What you will do
Output the following listing line for line, with nothing changed.

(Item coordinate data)
☆ ☆ ☆ ☆ ☆ ☆ ☆
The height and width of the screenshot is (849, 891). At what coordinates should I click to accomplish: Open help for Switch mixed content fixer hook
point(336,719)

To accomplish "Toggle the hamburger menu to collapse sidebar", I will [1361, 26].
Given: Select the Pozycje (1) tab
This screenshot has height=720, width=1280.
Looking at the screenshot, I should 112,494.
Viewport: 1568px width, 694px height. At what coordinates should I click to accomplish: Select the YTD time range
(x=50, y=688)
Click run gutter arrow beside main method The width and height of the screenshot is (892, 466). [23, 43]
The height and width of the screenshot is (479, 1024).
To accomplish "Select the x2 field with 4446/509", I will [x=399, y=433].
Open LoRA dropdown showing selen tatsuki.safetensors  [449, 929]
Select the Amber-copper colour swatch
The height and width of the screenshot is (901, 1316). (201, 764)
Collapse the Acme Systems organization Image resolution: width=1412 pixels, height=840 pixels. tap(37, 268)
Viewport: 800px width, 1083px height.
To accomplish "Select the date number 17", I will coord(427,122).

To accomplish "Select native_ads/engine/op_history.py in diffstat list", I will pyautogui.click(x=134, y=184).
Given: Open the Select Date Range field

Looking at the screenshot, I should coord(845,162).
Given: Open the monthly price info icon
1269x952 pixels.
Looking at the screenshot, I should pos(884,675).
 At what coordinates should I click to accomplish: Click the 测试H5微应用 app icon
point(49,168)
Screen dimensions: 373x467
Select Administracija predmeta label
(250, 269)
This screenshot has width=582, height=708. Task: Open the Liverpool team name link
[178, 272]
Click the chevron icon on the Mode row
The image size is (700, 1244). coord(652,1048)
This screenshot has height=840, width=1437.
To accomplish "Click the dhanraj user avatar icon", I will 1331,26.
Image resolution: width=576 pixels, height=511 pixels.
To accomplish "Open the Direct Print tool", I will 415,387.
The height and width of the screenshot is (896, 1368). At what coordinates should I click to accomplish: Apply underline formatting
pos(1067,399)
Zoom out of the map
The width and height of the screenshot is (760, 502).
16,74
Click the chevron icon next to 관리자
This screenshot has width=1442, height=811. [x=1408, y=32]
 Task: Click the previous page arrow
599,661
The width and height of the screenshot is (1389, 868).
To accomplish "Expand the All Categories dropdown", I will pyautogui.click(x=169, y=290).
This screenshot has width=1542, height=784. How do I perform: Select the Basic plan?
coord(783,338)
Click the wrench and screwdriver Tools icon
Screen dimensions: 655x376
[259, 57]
☆ ☆ ☆ ☆ ☆ ☆ ☆
Task output
The height and width of the screenshot is (849, 891). At what coordinates should I click to accomplish: Open help for Switch mixed content fixer hook
point(336,719)

To accomplish "Toggle the hamburger menu to collapse sidebar", I will [1361, 26].
Given: Select the Pozycje (1) tab
This screenshot has height=720, width=1280.
Looking at the screenshot, I should 112,494.
Viewport: 1568px width, 694px height. At what coordinates should I click to accomplish: Select the YTD time range
(x=50, y=688)
Click run gutter arrow beside main method The width and height of the screenshot is (892, 466). [23, 43]
The height and width of the screenshot is (479, 1024).
To accomplish "Select the x2 field with 4446/509", I will [x=399, y=433].
Open LoRA dropdown showing selen tatsuki.safetensors  [449, 929]
Select the Amber-copper colour swatch
The height and width of the screenshot is (901, 1316). (201, 764)
Collapse the Acme Systems organization Image resolution: width=1412 pixels, height=840 pixels. tap(37, 268)
Viewport: 800px width, 1083px height.
To accomplish "Select the date number 17", I will coord(427,122).

To accomplish "Select native_ads/engine/op_history.py in diffstat list", I will pyautogui.click(x=134, y=184).
Given: Open the Select Date Range field

Looking at the screenshot, I should coord(845,162).
Given: Open the monthly price info icon
1269x952 pixels.
Looking at the screenshot, I should pos(884,675).
 At what coordinates should I click to accomplish: Click the 测试H5微应用 app icon
point(49,168)
Screen dimensions: 373x467
Select Administracija predmeta label
(250, 269)
This screenshot has width=582, height=708. Task: Open the Liverpool team name link
[178, 272]
Click the chevron icon on the Mode row
The image size is (700, 1244). coord(652,1048)
This screenshot has height=840, width=1437.
To accomplish "Click the dhanraj user avatar icon", I will 1331,26.
Image resolution: width=576 pixels, height=511 pixels.
To accomplish "Open the Direct Print tool", I will 415,387.
The height and width of the screenshot is (896, 1368). At what coordinates should I click to accomplish: Apply underline formatting
pos(1067,399)
Zoom out of the map
The width and height of the screenshot is (760, 502).
16,74
Click the chevron icon next to 관리자
This screenshot has width=1442, height=811. [x=1408, y=32]
 Task: Click the previous page arrow
599,661
The width and height of the screenshot is (1389, 868).
To accomplish "Expand the All Categories dropdown", I will pyautogui.click(x=169, y=290).
This screenshot has width=1542, height=784. How do I perform: Select the Basic plan?
coord(783,338)
Click the wrench and screwdriver Tools icon
Screen dimensions: 655x376
[259, 57]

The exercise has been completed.